José Roberto Dias Miguez, 51 anos, atua como autônomo, realizando fretes para os portos de Belém, com ponto fixo na frete do Terminal Rodoviário de Belém, em São Brás. Ele disse que as viagens diminuíram bastante. Sem trabalho regular, a saída é apertar o cinto e trocar produtos de marcas por outros mais populares.

Miguez citou a constante subida dos preços dos alimentos nos supermercados. Ele acha a carne e o peixe caros. “Tenho feito almoço com sardinha enlatada’’, diz ele, acrescentando que reduziu suas saídas de lazer e até mesmo o consumo de bebidas. “Cerveja, para mim, agora é supérfluo’’, afirma o autônomo, que reclamou ainda da mensalidade de R$ 400 do plano de saúde. “Estou fazendo assim, um mês eu atraso o plano, no outro, eu pago. Para mim, o importante é estar em dia com as contas de luz, telefone e água’’, afirma.

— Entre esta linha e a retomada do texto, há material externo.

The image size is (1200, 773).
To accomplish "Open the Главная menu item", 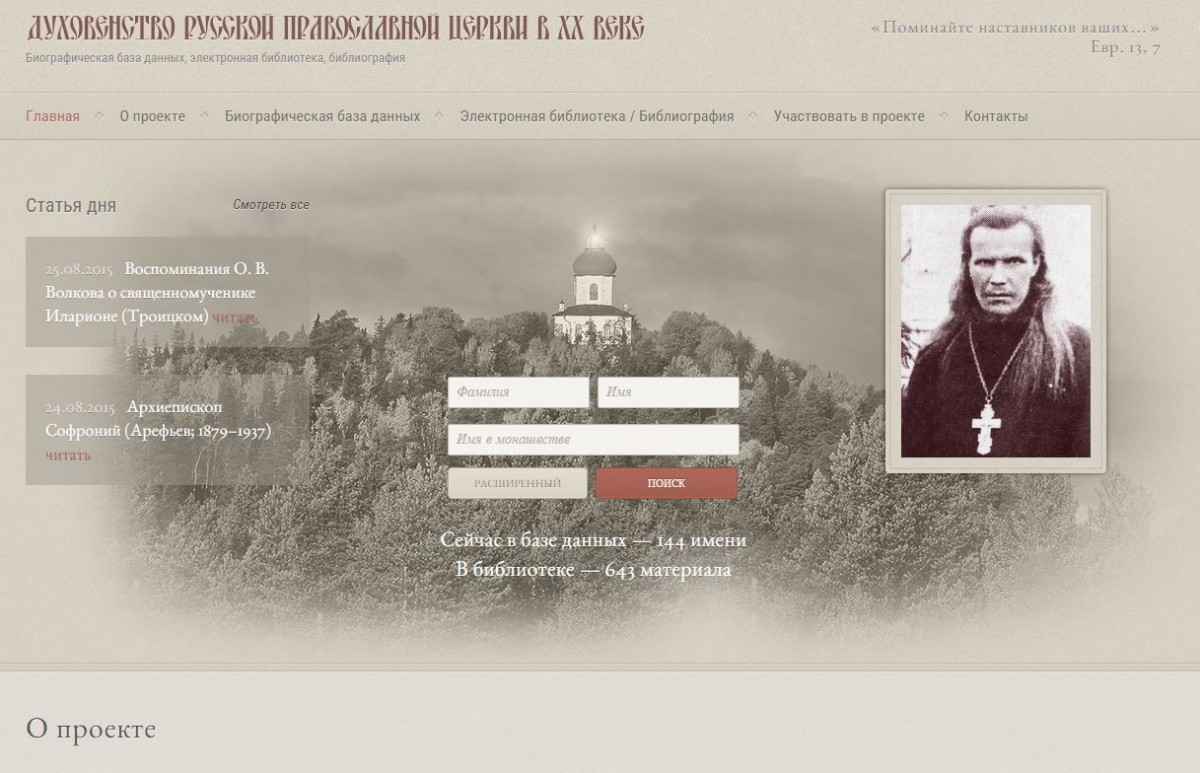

À espera de seu primeiro filho, o garçom Rosivan Pinheiro Pinto, 26 anos, foi ouvido pela reportagem na fila de uma casa lotérica em São Brás, onde foi pagar uma conta.   Empregado de carteira assinada há mais de um ano num restaurante, ele teme a perda do emprego e por isso tem se dedicado para manter-se na vaga. “Eu sei que a partir do momento que a empresa se desestabiliza, qualquer pessoa pode sair, por melhor que seja o profissional’’, comenta Rosivan, afirmando que desde o início da gravidez de sua esposa, que está perto do sétimo mês de gestação, todos os gastos extras foram cortados e a família está voltada para as compras do enxoval do bebê. “Eu não estou comprando nada para mim’’, diz.

Com 16 anos de praça, o taxista Paulo Roberto Monteiro, 42 anos, calcula matematicamente a crise a partir de sua experiência no volante. “São 10h30 e estou com duas corridas, antes dessa crise estourar, eu já havia feito, no mínimo, umas sete viagens’’, disse ele, que faz ponto fixo numa cooperativa da avenida Visconde de Souza Franco. Sobre os cortes feitos no orçamento familiar Paulo Roberto contou que reduziu o passeio nos shoppings com a esposa e o filho. E tem deixado de comprar o que gosta de comer e usar, por causa do medo de não conseguir dar conta. “Meu rendimento caiu bastante’’, admite Paulo Roberto, que espera que o movimento de passageiros melhore depois dos dias de folia. “Dizem que o ano só começa depois do Carnaval, então vamos ver’’, conclui.